● **About this task**: Within the lines below, the span from the line with "Instruction: Show help for SMTP port field" to the line with "the log_errors 'On'", both ends included, is to be reproduced exactly, with pictures omitted.

++++ Given information

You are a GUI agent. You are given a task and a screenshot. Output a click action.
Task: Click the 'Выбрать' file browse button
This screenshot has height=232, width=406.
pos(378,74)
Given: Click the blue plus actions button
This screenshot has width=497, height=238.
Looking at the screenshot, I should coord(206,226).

++++++++
++++ Given information

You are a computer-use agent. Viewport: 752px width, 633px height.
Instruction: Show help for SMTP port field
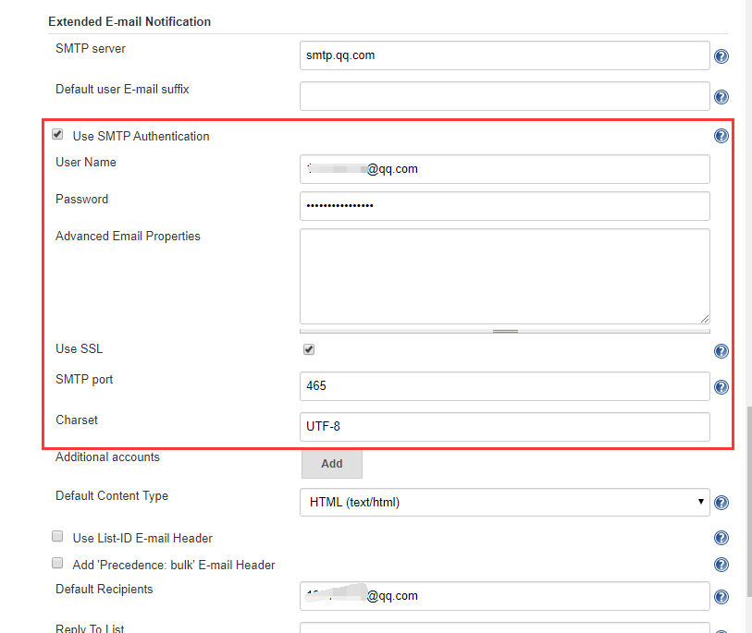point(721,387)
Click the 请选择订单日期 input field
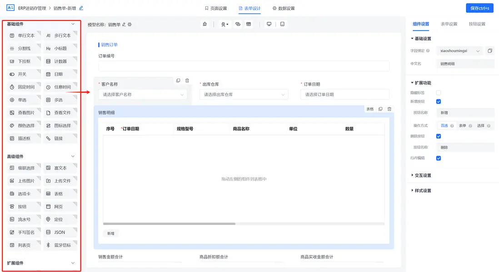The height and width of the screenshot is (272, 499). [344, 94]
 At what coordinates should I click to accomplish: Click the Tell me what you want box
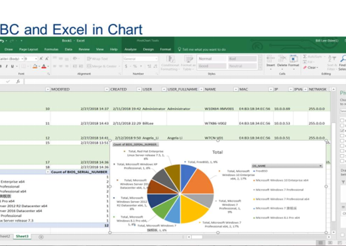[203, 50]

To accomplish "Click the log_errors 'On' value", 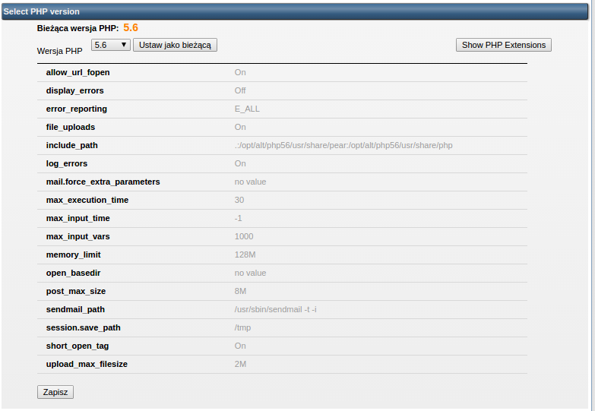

++++++++

● **Expected answer**:
Instruction: Show help for SMTP port field
point(721,387)
Click the 请选择订单日期 input field
The height and width of the screenshot is (272, 499). [344, 94]
 At what coordinates should I click to accomplish: Click the Tell me what you want box
[203, 50]

To accomplish "Click the log_errors 'On' value", 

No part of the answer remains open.